Nature and demise of the Proto-South China Sea

Robert Hall* & H. Tim Breitfeld

SE Asia Research Group, Department of Earth Sciences,
Royal Holloway University of London, Egham, Surrey, TW20 0EX, United Kingdom
*Corresponding author: robert.hall@rhul.ac.uk
 

Abstract: The term Proto-South China Sea has been used in a number of different ways. It was originally introduced to describe oceanic crust that formerly occupied the region north of Borneo where the modern South China Sea is situated. This oceanic crust was inferred to have been Mesozoic, and to have been eliminated by subduction beneath Borneo. Subduction was interpreted to have begun in Early Cenozoic and terminated in the Miocene. Subsequently the term was also used for inferred oceanic crust, now disappeared, of quite different age, notably that interpreted to have been subducted during the Late Cretaceous below Sarawak.
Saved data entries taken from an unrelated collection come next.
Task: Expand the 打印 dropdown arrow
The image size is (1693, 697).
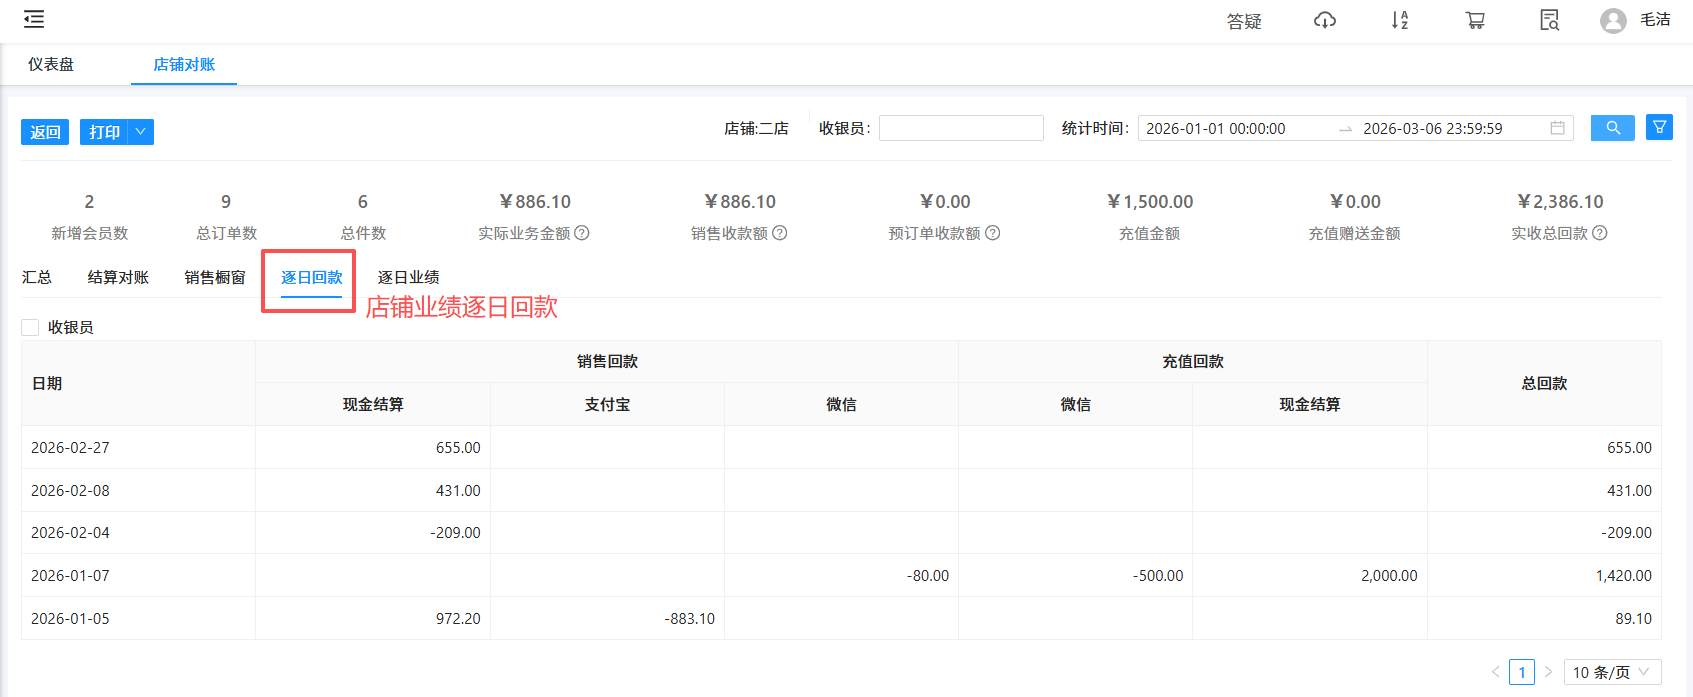Action: tap(141, 132)
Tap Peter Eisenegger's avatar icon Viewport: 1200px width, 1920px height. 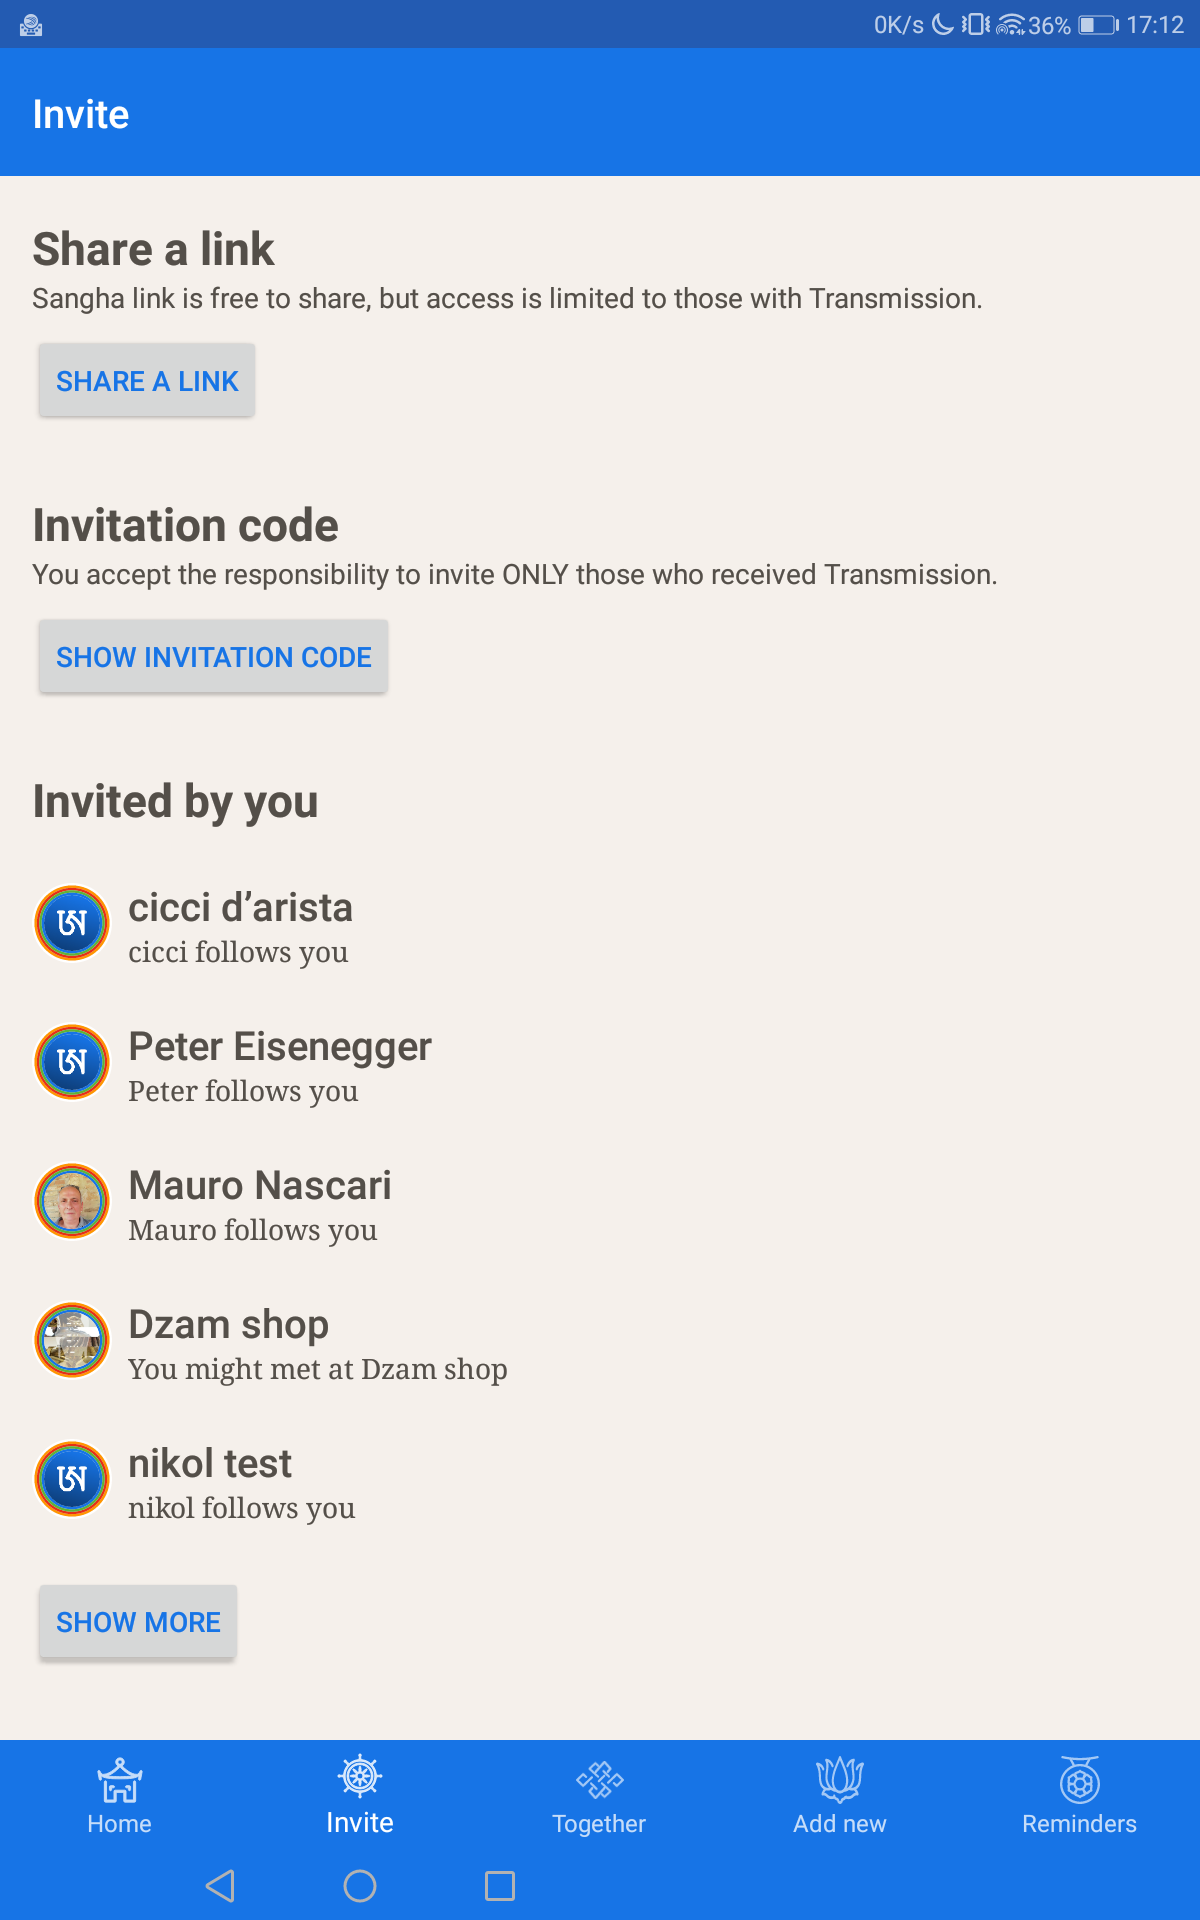pyautogui.click(x=72, y=1062)

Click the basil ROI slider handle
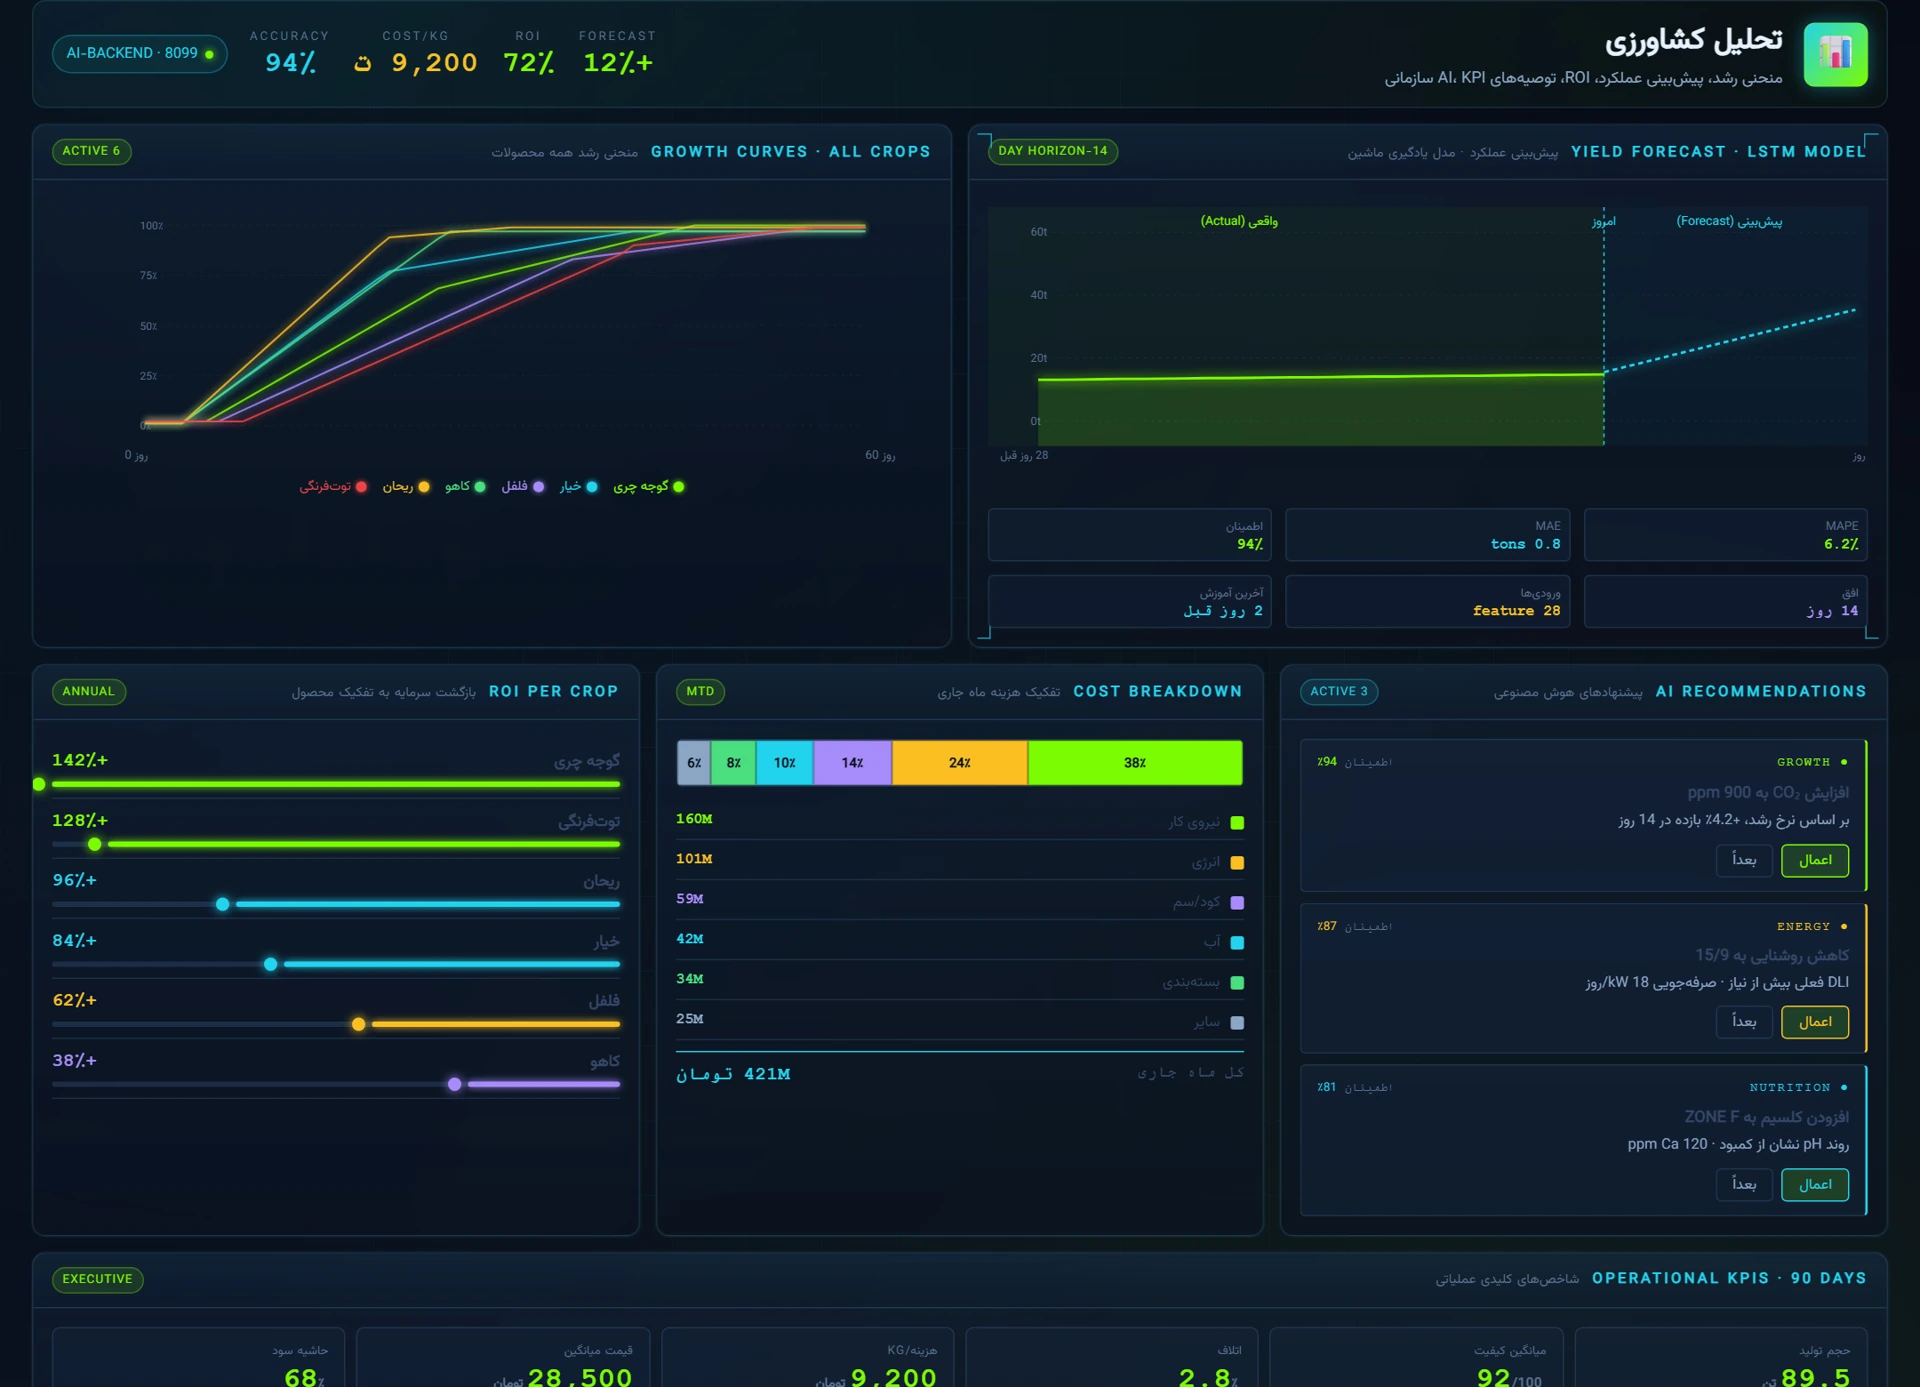(223, 904)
More recently, some authors have considered that southeast-directed subduction continued until much later in the Neogene than originally proposed, based on the supposition that the NW Borneo Trough and Palawan Trough are, or were recently, sites of subduction. Others have challenged the existence of the Proto-South China Sea completely, or suggested it was much smaller than envisaged when the term was introduced.
We review the different usage of the term and the evidence for subduction, particularly under Sabah. We suggest that the term Proto-South China Sea should be used only for the slab subducted beneath Sabah and Cagayan between the Eocene and Early Miocene. Oceanic crust subducted during earlier episodes of subduction in other areas should be named differently and we use the term Paleo-Pacific Ocean for lithosphere subducted under Borneo in the Cretaceous. There is good evidence for subduction between the Eocene and Early Miocene below Sabah, and the western limit of Proto-South China Sea subduction was the West Baram Line. The subducted slab can be imaged in the lower mantle using P-wave tomography. There was no subduction beneath Sarawak, SW of the West Baram Line, between the Eocene and Early Miocene where there was terrestrial to marginal marine deposition. The present-day NW Borneo Trough and Palawan Trough are not subduction trenches and these relatively shallow features have different origins. The NW Borneo Trough is largely a flexural response to gravity-driven deformation of the Neogene sediment wedge NW of Sabah whereas the Palawan Trough is the continent-ocean transition at the SE edge of the modern South China Sea.